Now picture the vast delta of the Mississippi River where the sediments of a continent currently accumulate on the gently sinking edge of the Gulf of Mexico. This is analogous to part of the varied landscape of the Supai, formed beside interior basins at the western edge of the world supercontinent, Pangaea.
The Supai Group comprises, in descending order: the Esplanade Sandstone (300 feet thick and often cliff-forming), the Wescogame [wes-ka'-gah-mee] Formation (200 feet thick), the Manacacha [man-ah-ka-cha'] Formation (300 feet thick) and the Watahomigi [what-ah-hah'-mi-gee] Formation (150 feet thick). The last three are Havasupai Indian place names.

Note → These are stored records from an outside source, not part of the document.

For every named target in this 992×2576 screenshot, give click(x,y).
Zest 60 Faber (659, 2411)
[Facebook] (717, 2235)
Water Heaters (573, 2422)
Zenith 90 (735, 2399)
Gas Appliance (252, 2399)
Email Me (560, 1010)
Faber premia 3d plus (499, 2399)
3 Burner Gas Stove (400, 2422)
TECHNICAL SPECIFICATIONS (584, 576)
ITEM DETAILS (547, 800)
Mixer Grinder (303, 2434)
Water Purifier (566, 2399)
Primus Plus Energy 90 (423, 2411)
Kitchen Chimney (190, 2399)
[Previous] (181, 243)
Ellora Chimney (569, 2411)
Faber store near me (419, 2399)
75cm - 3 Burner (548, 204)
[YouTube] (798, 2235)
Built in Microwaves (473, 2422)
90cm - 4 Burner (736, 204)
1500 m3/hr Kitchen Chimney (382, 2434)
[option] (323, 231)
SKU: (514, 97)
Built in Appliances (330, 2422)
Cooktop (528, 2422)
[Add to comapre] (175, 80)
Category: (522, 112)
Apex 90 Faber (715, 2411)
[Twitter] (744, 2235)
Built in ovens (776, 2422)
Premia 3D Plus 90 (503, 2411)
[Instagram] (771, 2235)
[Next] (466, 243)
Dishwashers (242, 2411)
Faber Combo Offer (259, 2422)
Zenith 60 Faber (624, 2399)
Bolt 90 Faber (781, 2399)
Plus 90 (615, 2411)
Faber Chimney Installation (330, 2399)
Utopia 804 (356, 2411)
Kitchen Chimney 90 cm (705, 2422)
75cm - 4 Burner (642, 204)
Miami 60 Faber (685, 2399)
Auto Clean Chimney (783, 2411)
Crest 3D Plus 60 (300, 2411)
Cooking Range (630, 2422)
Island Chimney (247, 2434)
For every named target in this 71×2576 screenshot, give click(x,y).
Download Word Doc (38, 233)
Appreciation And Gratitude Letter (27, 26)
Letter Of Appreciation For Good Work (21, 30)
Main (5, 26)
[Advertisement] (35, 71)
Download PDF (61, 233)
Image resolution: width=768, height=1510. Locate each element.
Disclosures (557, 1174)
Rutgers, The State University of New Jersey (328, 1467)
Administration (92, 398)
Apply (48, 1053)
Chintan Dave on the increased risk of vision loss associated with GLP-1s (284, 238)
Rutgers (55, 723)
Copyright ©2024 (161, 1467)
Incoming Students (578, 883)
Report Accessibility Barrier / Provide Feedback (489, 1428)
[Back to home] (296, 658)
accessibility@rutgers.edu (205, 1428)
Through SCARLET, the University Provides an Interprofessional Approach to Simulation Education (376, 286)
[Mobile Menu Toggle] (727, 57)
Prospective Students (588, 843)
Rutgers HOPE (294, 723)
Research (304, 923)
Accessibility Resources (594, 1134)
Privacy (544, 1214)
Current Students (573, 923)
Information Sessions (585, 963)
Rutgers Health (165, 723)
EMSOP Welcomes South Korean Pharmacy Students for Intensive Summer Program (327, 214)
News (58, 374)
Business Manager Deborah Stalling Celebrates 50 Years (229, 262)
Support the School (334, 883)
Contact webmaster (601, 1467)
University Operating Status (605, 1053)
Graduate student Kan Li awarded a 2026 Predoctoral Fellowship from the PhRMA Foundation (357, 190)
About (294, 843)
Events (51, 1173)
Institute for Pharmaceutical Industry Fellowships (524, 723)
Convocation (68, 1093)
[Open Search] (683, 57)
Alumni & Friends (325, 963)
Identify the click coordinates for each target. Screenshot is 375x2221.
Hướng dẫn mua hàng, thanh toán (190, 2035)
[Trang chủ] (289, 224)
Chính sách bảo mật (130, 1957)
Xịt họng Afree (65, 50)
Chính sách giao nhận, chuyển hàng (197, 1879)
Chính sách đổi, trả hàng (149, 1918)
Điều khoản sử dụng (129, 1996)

The time boundary between the Permian and Pennsylvanian Periods occurs in the Supai Group just beneath the Esplanade Sandstone (see Geologic Time Chart --return with your back button). The Esplanade is Permian; the Wescogame, Manacacha and Watahomigi are Pennsylvanian.
The following story pretends that people were alive when this formation was laid down. But it was long before people. The purpose is to immerse ourselves in the time period--to imagine being there.
Our roads are waterways, our vehicles canoes, and our houses are on stilts. The fish market is all a-bustle with coastal venders of everything an estuary provides. There is shark kabob, sushi, every manner of fish, and paleo-jambalaya. Everyone is immigrating; the world is rich. But I never seem to have enough time.